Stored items

---

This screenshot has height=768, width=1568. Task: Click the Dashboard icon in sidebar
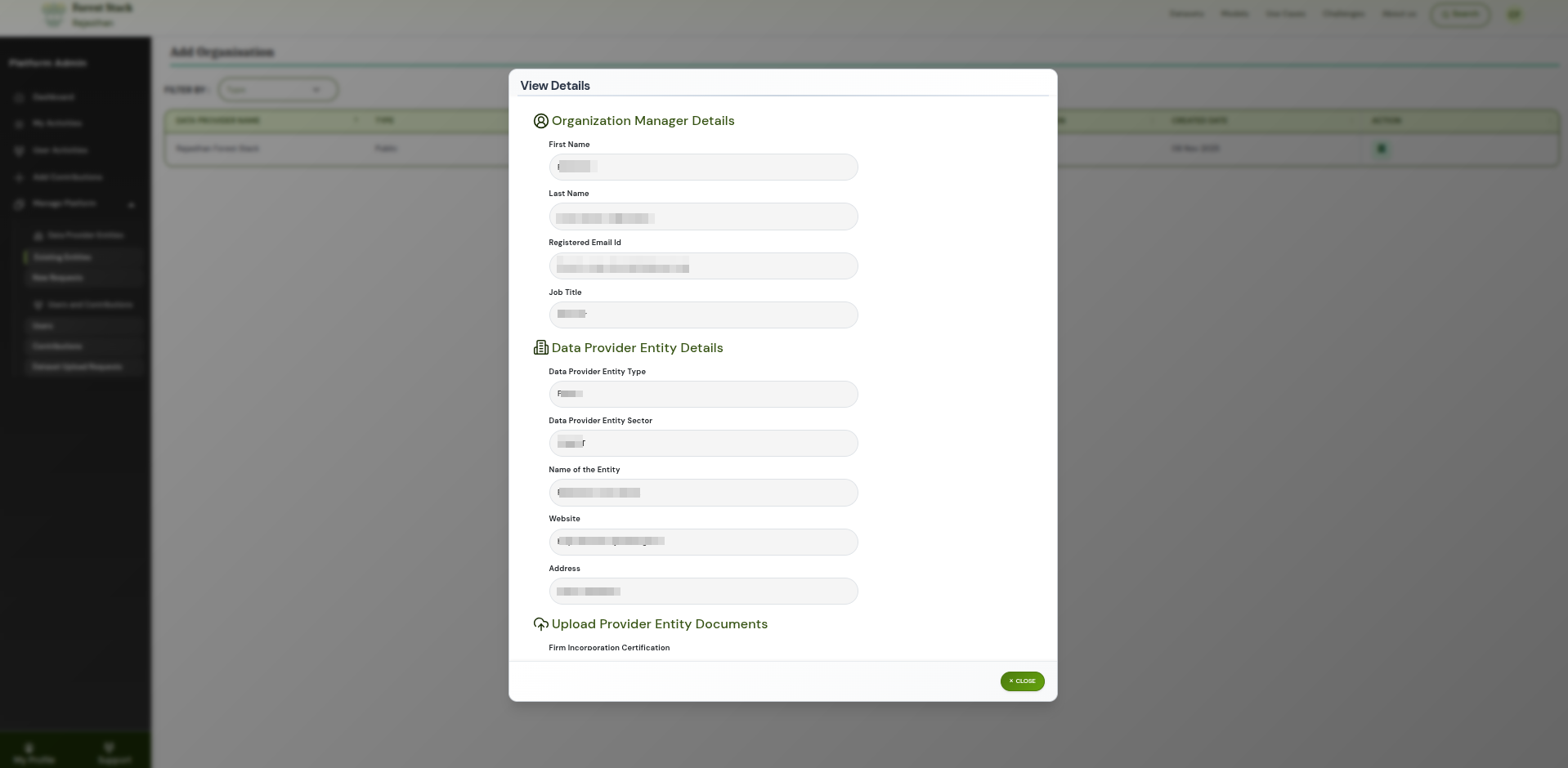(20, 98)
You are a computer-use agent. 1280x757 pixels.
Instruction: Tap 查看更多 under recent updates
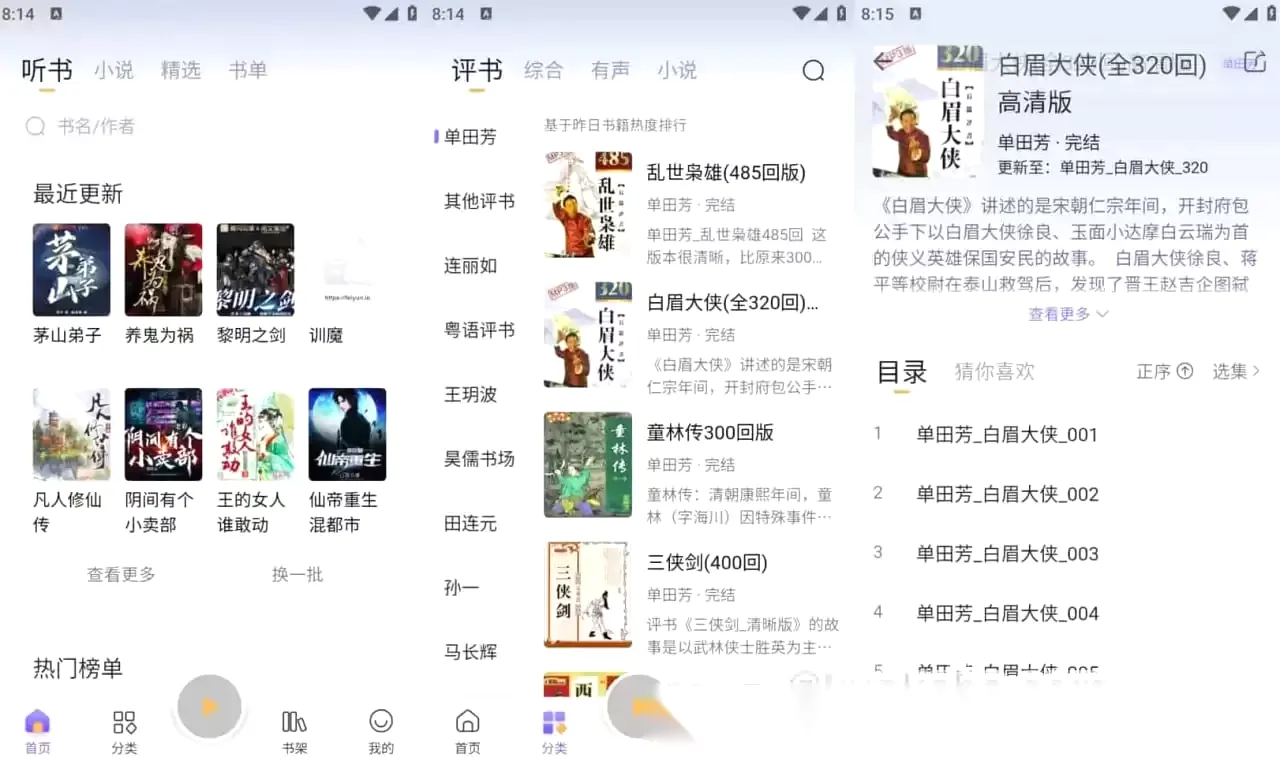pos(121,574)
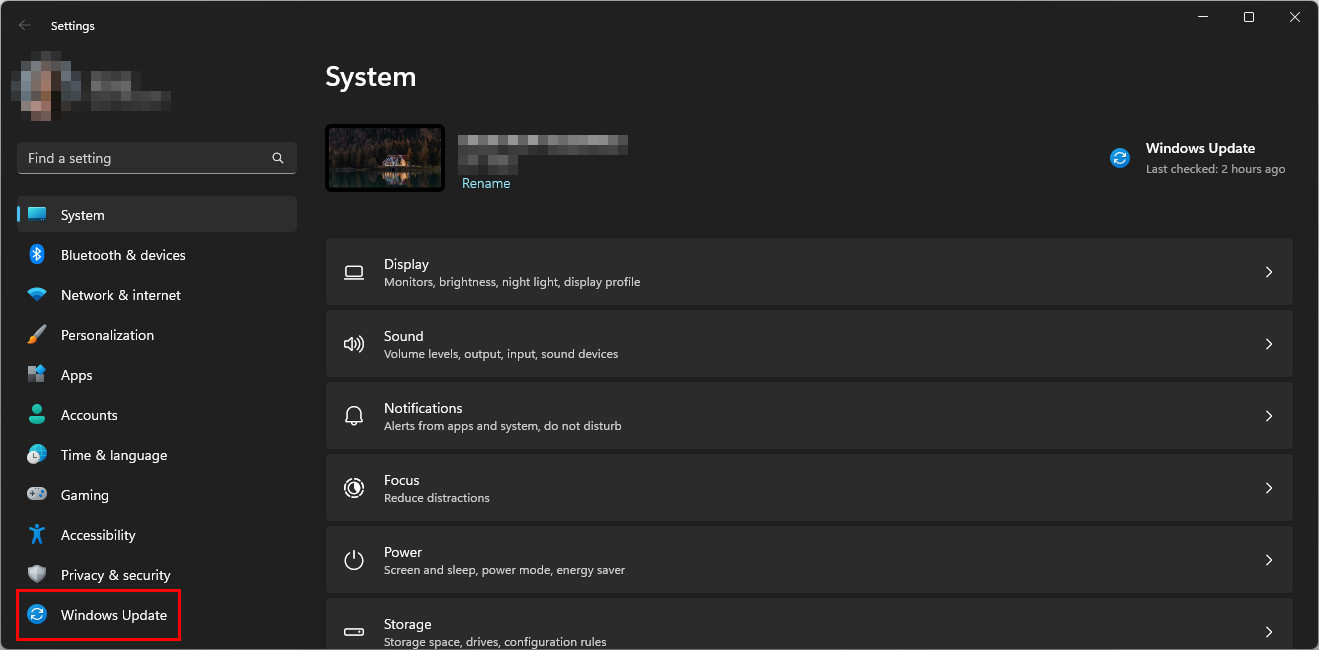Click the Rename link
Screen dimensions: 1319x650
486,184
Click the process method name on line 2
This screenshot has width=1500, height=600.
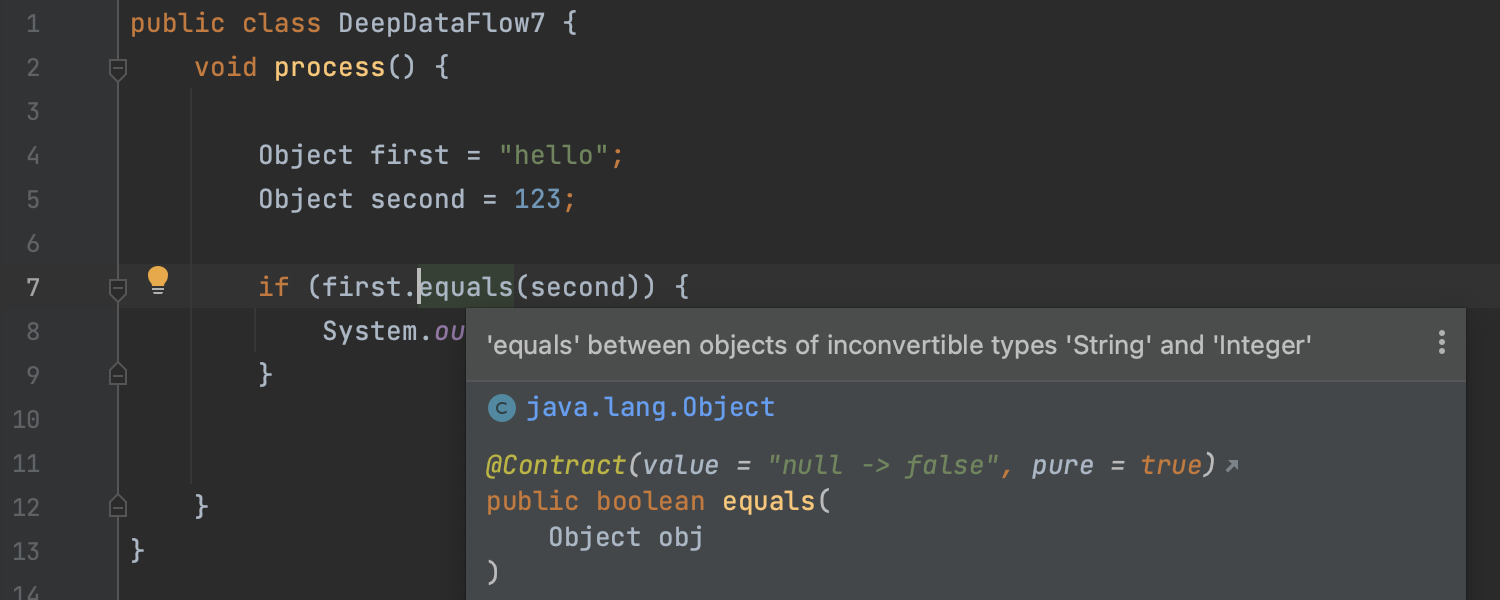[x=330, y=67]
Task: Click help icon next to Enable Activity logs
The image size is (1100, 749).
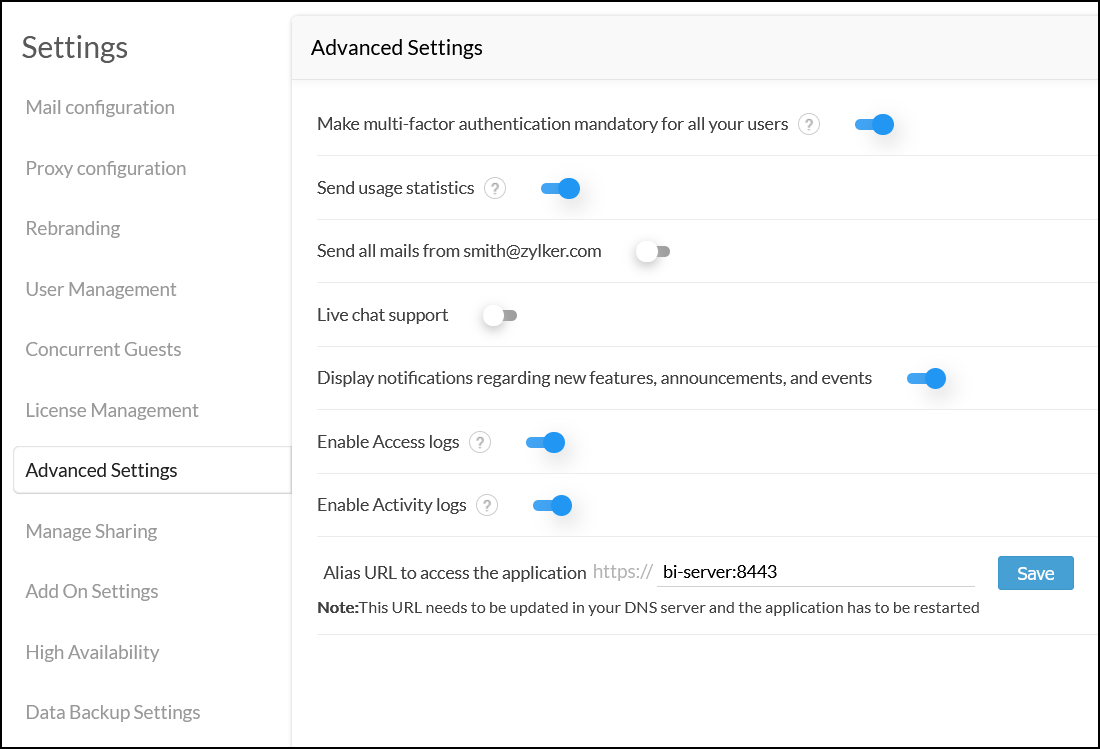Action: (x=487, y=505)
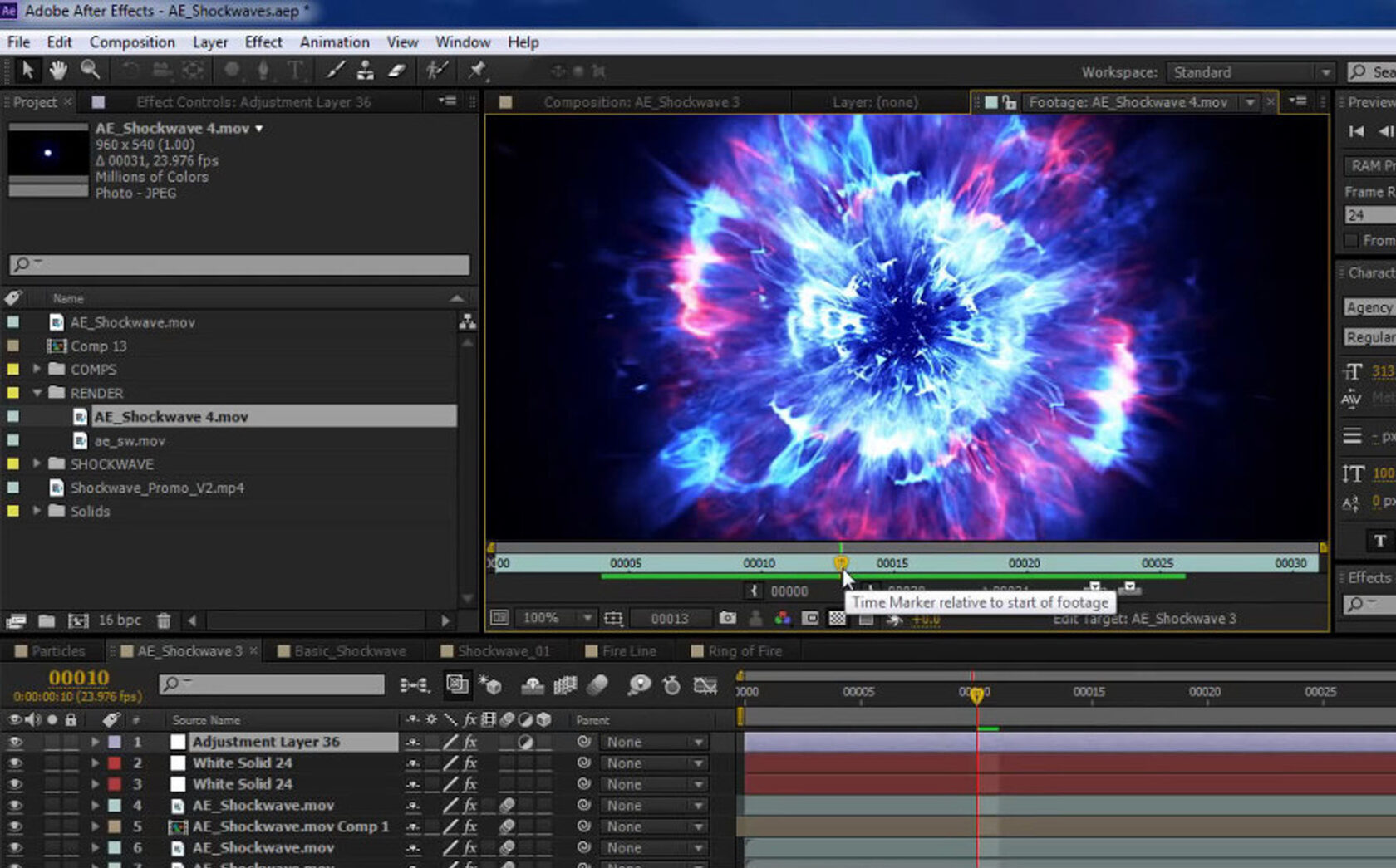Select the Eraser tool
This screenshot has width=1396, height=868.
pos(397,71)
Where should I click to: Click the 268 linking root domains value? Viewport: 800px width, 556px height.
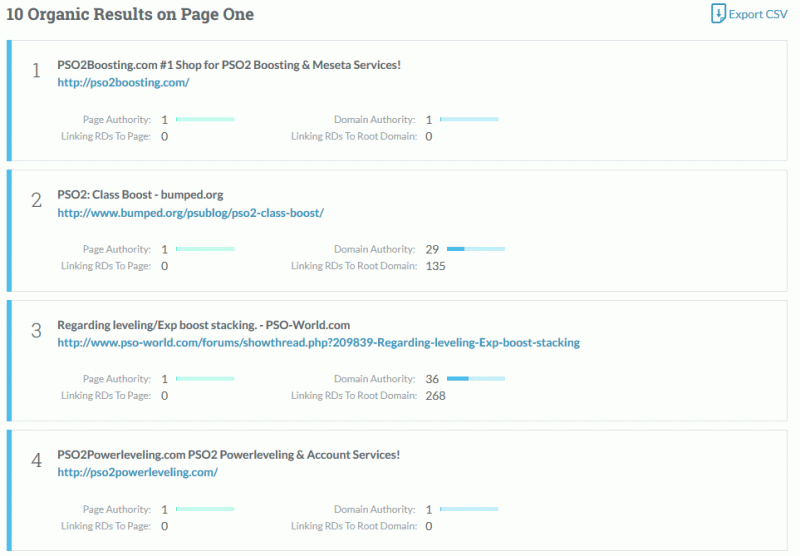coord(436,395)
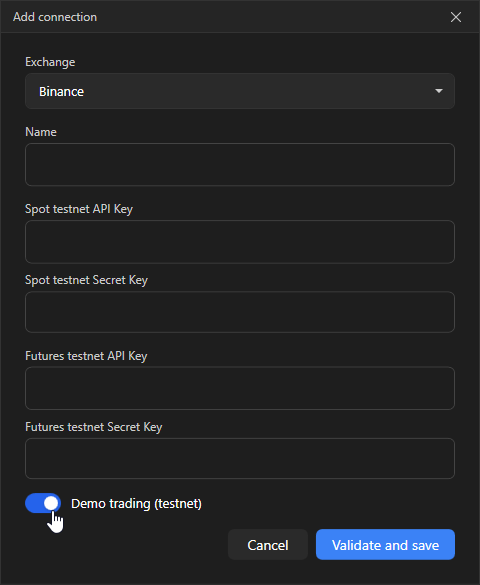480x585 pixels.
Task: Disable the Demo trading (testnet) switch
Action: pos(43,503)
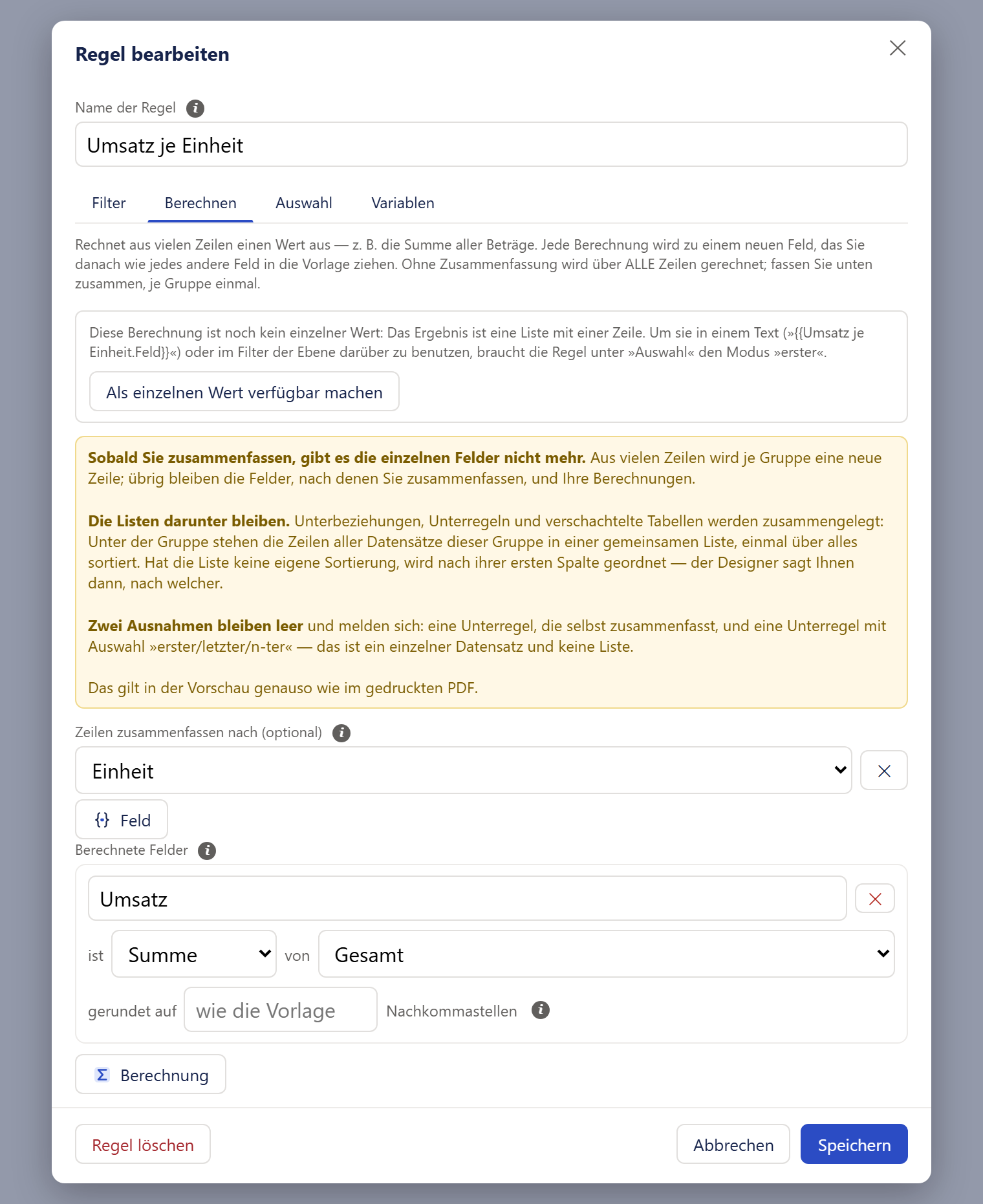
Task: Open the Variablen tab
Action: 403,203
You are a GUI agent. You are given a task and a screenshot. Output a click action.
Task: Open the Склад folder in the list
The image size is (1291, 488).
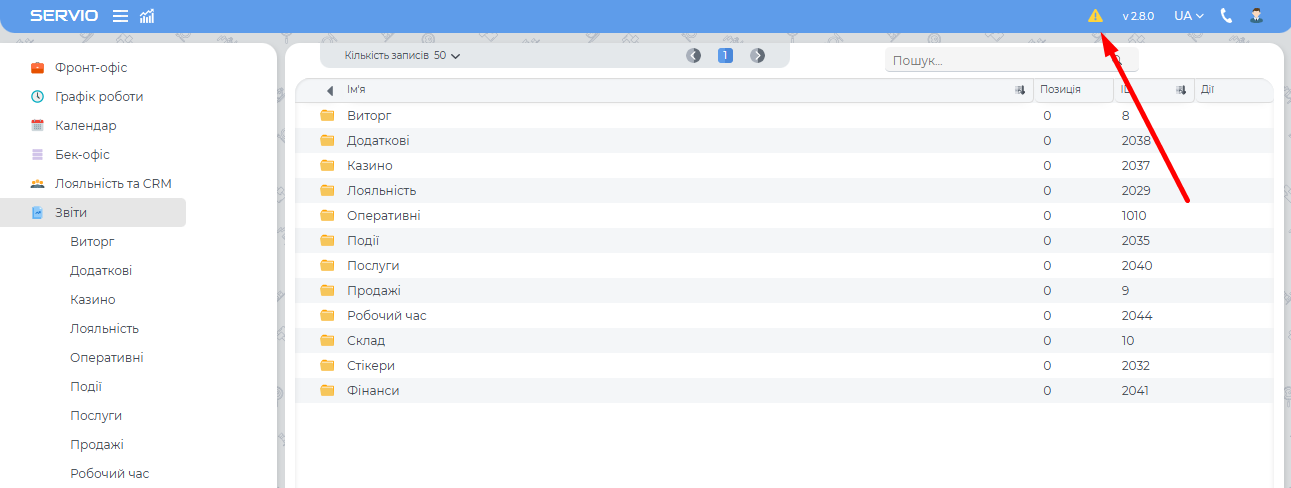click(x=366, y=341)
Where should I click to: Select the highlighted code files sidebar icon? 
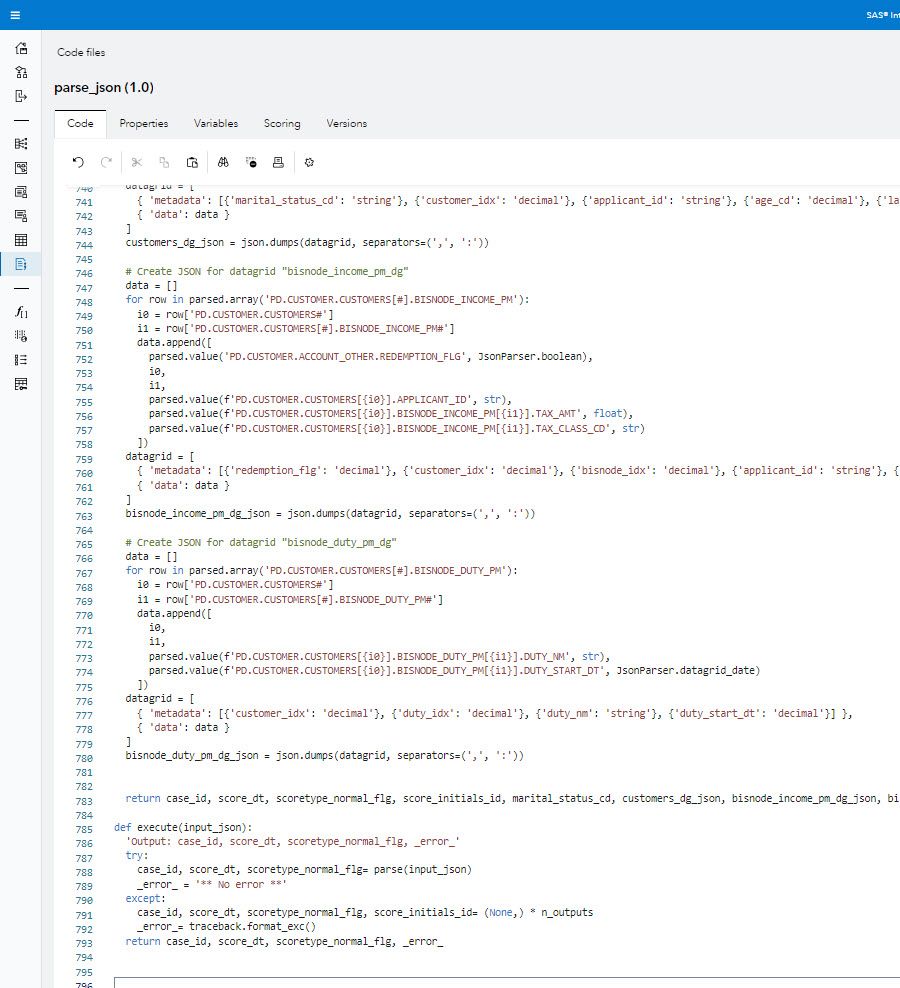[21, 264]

---

_TO DO_
Which lines above include the word "agent"? Show each one.

_ANSWER FOR THIS EXERCISE_
You are a computer-use agent. 1280x757 pixels.
You are a GUI agent. You are given a task and a screenshot. Output a click action.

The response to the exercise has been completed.